Hiss in these amps is a combination of the negative feedback resistance being doubled (reduced), the bridging of the two channels to put reverb & trem on the "Custom" channel and the circuit layout. On my '68 CDR I returned the NFB resistance to AB763 spec, removed the jumper that bridges the channels, essentially making the "Custom" channel same as the "Normal" channel on a garden variety DR, and cut the trace to the V2 input from the volume pot and ran shielded cable from the pot to V2. To put the reverb back on the Custom channel I may do Rob Rob's mod, but I have to do some study.

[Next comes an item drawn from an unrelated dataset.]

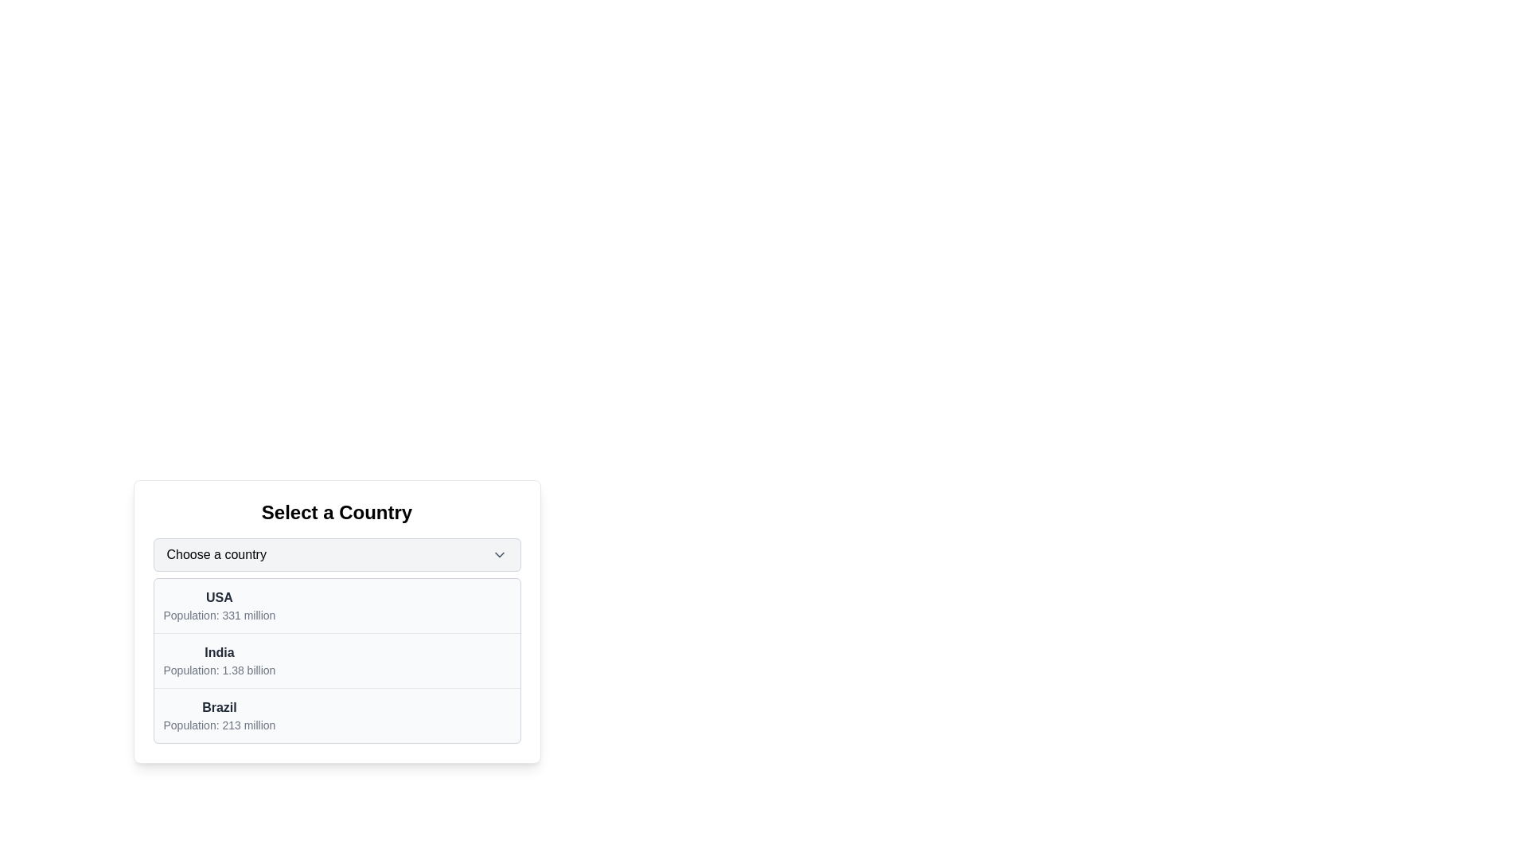  What do you see at coordinates (218, 724) in the screenshot?
I see `the text label displaying 'Population: 213 million', which is located beneath the bold text 'Brazil' in the country list` at bounding box center [218, 724].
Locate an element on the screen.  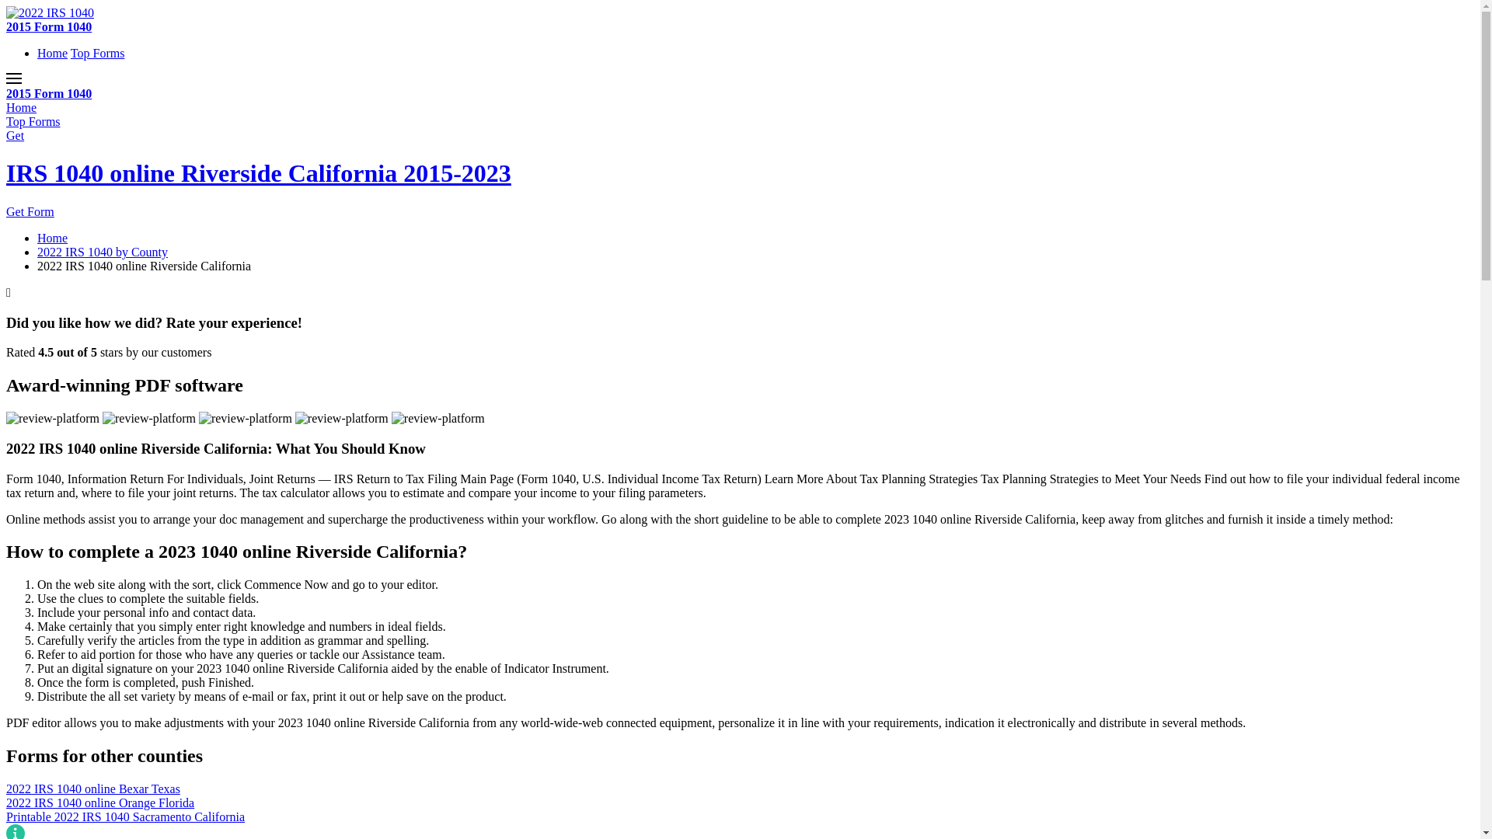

This amp was the noisiest thing right out of the box. The grounding scheme is a bit nuts with loops everywhere. However you can make it work. I made quite a few bulletproofing changes, complete recap with quality capacitors (F&Ts), eliminated the 220/100 filter, uprated the filter & screen resistors to 3w, raised the screen resistors up off the board, moved the heater circuit off the PCB and mounted directly to the power tubes, Mounted the ACT near the PTY, etc. I triedf moveing the power section grounds off the board to points near the PT, but because Fender has the screen cap (also reverb & trem) grounded with the power supply, rtather than the rpreamp ala AB7643, it created a ground loop hum in the reverb. The only fix was to either cut the ground trac e on the main PCB or revert back to stock. Still a work in process, but quiet as a mouse now.
That is a lot of work to make a production amp ‘usable’, imho.